Visual Comparison (Page Images)
For layout verification, convert pages to images and compare pixels. This catches formatting changes that text comparison misses:
pip install pdf2image pillow
from pdf2image import convert_from_path
from PIL import ImageChops
import os
def compare_visual(pdf1, pdf2, dpi=150):
"""Compare PDFs visually by converting to images."""
images1 = convert_from_path(pdf1, dpi=dpi)
images2 = convert_from_path(pdf2, dpi=dpi)
# Check page count
if len(images1) != len(images2):
return False, f"Page count differs: {len(images1)} vs {len(images2)}"
# Compare each page
for i, (img1, img2) in enumerate(zip(images1, images2)):
if img1.size != img2.size:
return False, f"Page {i+1} dimensions differ"
diff = ImageChops.difference(img1, img2)
if diff.getbbox() is not None:
return False, f"Page {i+1} has visual differences"
return True, "Documents are visually identical"
# Usage
match, message = compare_visual("layout_v1.pdf", "layout_v2.pdf")
print(message)
Saving Visual Diff Images
When differences are found, save a highlighted diff image for review:
from pdf2image import convert_from_path
from PIL import Image, ImageChops, ImageDraw
def save_visual_diff(pdf1, pdf2, output_dir="diff_output"):
"""Generate diff images highlighting visual differences."""
os.makedirs(output_dir, exist_ok=True)
images1 = convert_from_path(pdf1, dpi=150)
images2 = convert_from_path(pdf2, dpi=150)
differences = []
for i, (img1, img2) in enumerate(zip(images1, images2)):
diff = ImageChops.difference(img1.convert("RGB"), img2.convert("RGB"))
if diff.getbbox():
# Amplify differences for visibility
diff = diff.point(lambda x: min(255, x * 10))
diff.save(f"{output_dir}/page_{i+1}_diff.png")
differences.append(i + 1)
return differences
# Usage
diff_pages = save_visual_diff("before.pdf", "after.pdf")
if diff_pages:
print(f"Differences on pages: {diff_pages}")
Converting PDFs to images requires significant memory and CPU time, especially for large documents.

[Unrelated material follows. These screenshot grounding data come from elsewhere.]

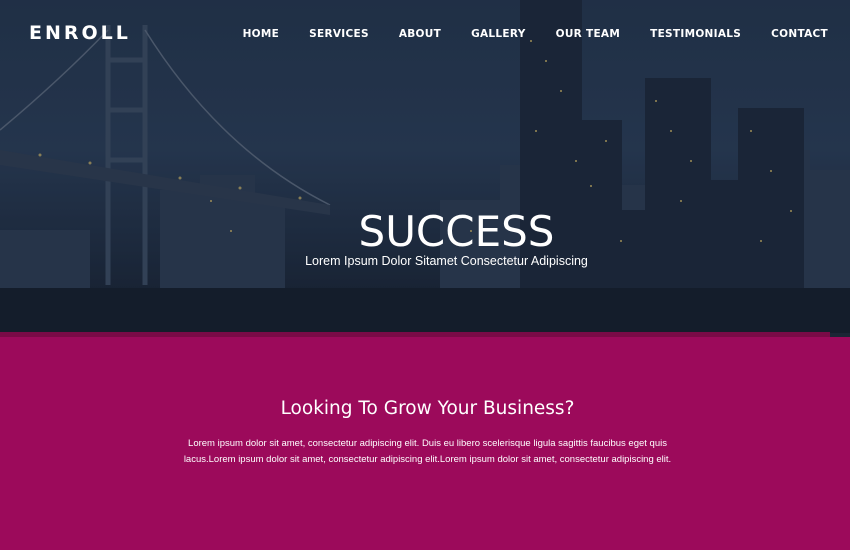  Describe the element at coordinates (588, 34) in the screenshot. I see `nav-link-our-team: OUR TEAM` at that location.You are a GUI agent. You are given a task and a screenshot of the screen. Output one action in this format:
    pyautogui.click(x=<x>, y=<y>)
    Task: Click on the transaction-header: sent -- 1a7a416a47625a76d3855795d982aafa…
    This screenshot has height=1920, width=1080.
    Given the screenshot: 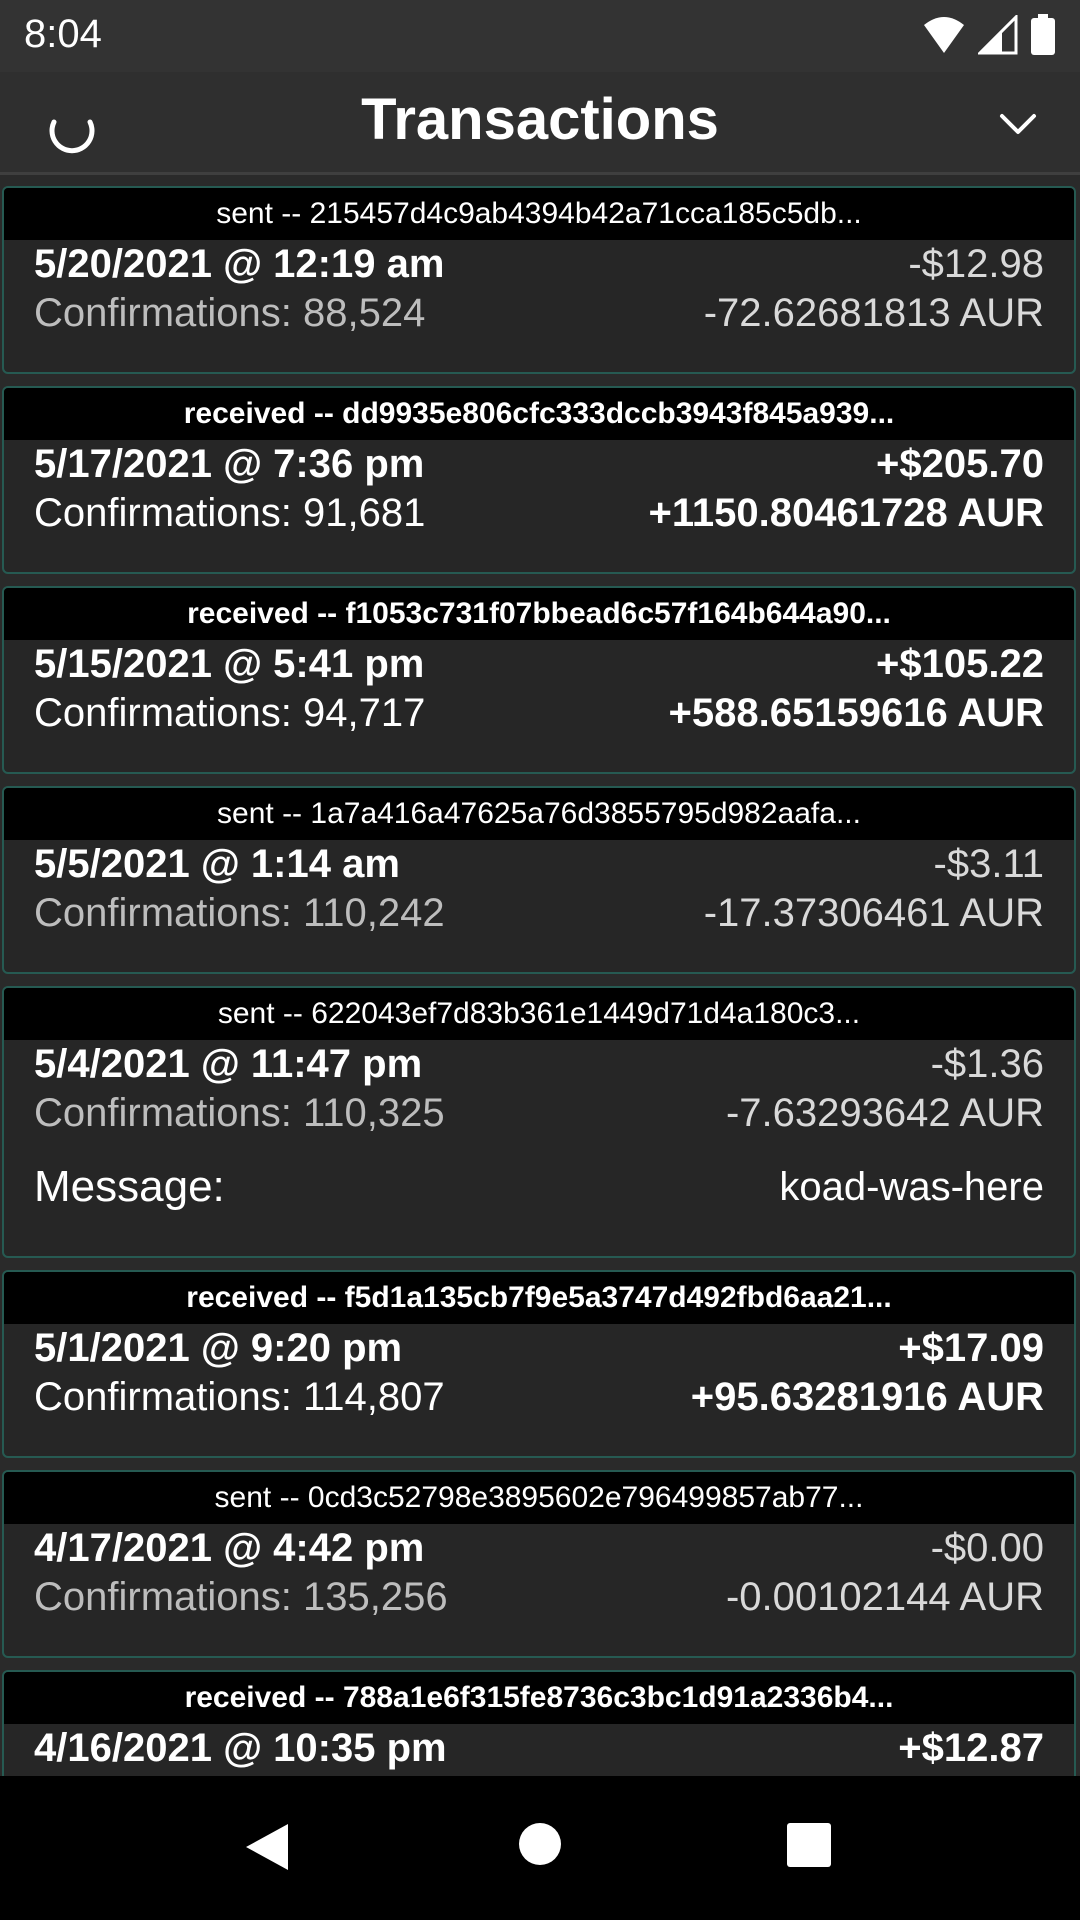 What is the action you would take?
    pyautogui.click(x=539, y=814)
    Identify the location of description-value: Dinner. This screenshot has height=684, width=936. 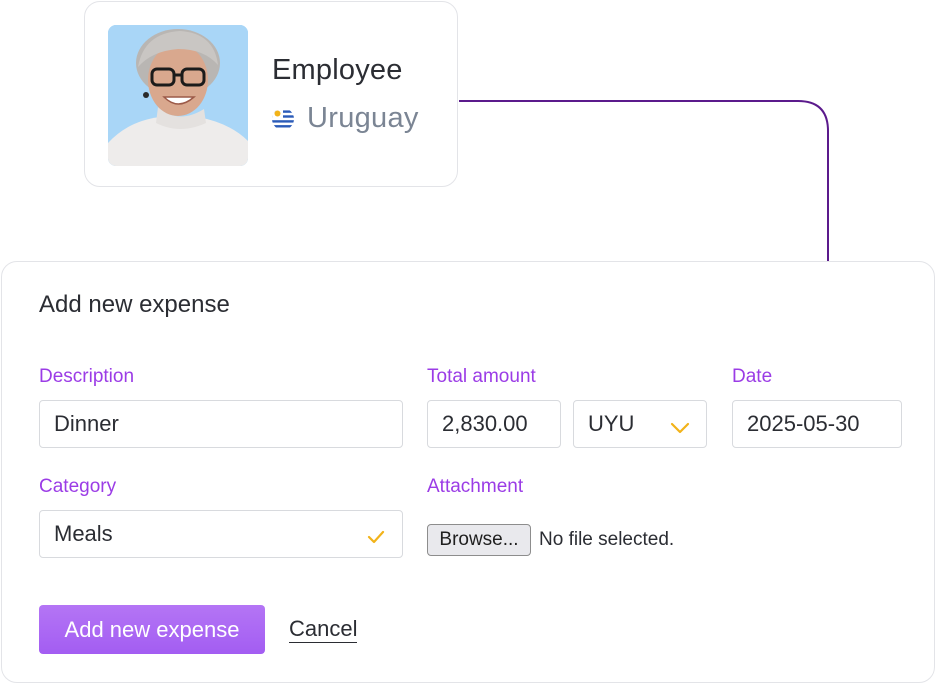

Use lower DPI (72-100) for faster comparison or limit to specific pages when possible.
Complete Comparison Function
Combine all methods for comprehensive PDF comparison:
import hashlib
import os
import fitz
from pdf2image import convert_from_path
from PIL import ImageChops
def compare_pdfs(pdf1, pdf2, mode="auto"):
"""
Compare two PDFs using specified mode.
Modes:
- 'binary': Exact byte comparison (fastest)

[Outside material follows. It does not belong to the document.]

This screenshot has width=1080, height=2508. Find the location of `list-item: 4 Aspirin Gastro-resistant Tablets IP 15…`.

- 'text': Text content comparison
- 'visual': Pixel-by-pixel comparison (slowest)
- 'auto': Try binary first, then text if different
"""
result = {
"identical": False,
"mode_used": mode,
"details": ""
}
# Binary comparison
if mode in ("binary", "auto"):
if os.path.getsize(pdf1) == os.path.getsize(pdf2):
if get_file_hash(pdf1) == get_file_hash(pdf2):
result["identical"] = True
result["mode_used"] = "binary"
result["details"] = "Files are byte-for-byte identical"
return result
if mode == "binary":
result["details"] = "Binary content differs"
return result
# Text comparison
if mode in ("text", "auto"):
if is_content_match(pdf1, pdf2):
result["identical"] = True
result["mode_used"] = "text"
result["details"] = "Text content matches (metadata may differ)"
return result
result["details"] = "Text content differs"
return result
# Visual comparison
if mode == "visual":
match, message = compare_visual(pdf1, pdf2)
result["identical"] = match
result["details"] = message
return result
return result
# Usage
result = compare_pdfs("doc1.pdf", "doc2.pdf", mode="auto")
print(f"Identical: {result['identical']}")
print(f"Method: {result['mode_used']}")
print(f"Details: {result['details']}")
Summary
| Method | Detects | Speed | Use Case |
|---|---|---|---|
| SHA-256 hash | Any byte difference | Fast | Backup verification, integrity checks |
| Text extraction | Text content changes | Medium | Document review, content validation |
| Visual comparison | Layout and formatting | Slow | Design QA, regression testing |
Start with hash comparison for speed. If files differ and you need to understand why, use text extraction to check content changes. Reserve visual comparison for layout-critical workflows where formatting matters as much as content.